- [WORK TO BE COMPLETED]: Retype the data lines starting at the line containing "has height=1102, width=1134." and ending at the line containing "stats-box-frame is located", both included. Leave the pictures out of your answer.

-------- RECORDS TO PROCESS

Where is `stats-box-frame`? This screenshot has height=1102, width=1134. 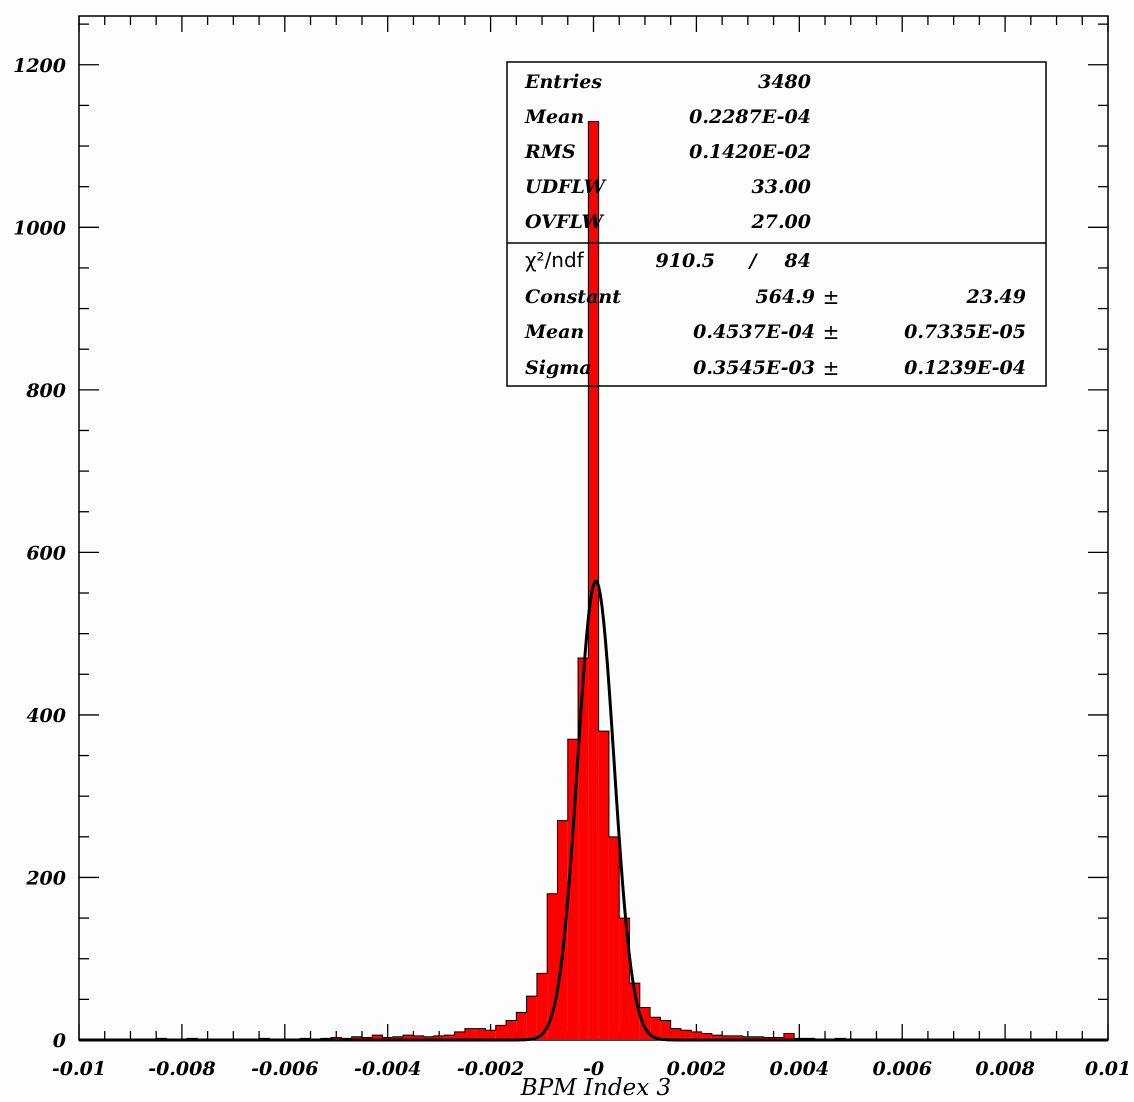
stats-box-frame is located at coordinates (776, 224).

----------------
-------- RECORDS TO PROCESS

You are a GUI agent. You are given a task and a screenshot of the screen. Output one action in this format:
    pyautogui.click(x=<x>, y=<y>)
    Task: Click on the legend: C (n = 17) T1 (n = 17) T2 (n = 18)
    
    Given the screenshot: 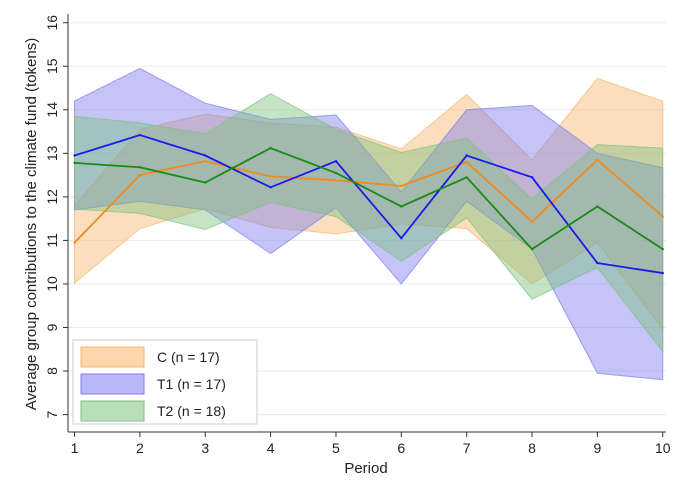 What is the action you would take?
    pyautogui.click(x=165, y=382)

----------------

- [RESULT]:
Where is `stats-box-frame`? This screenshot has height=1102, width=1134. 
stats-box-frame is located at coordinates (776, 224).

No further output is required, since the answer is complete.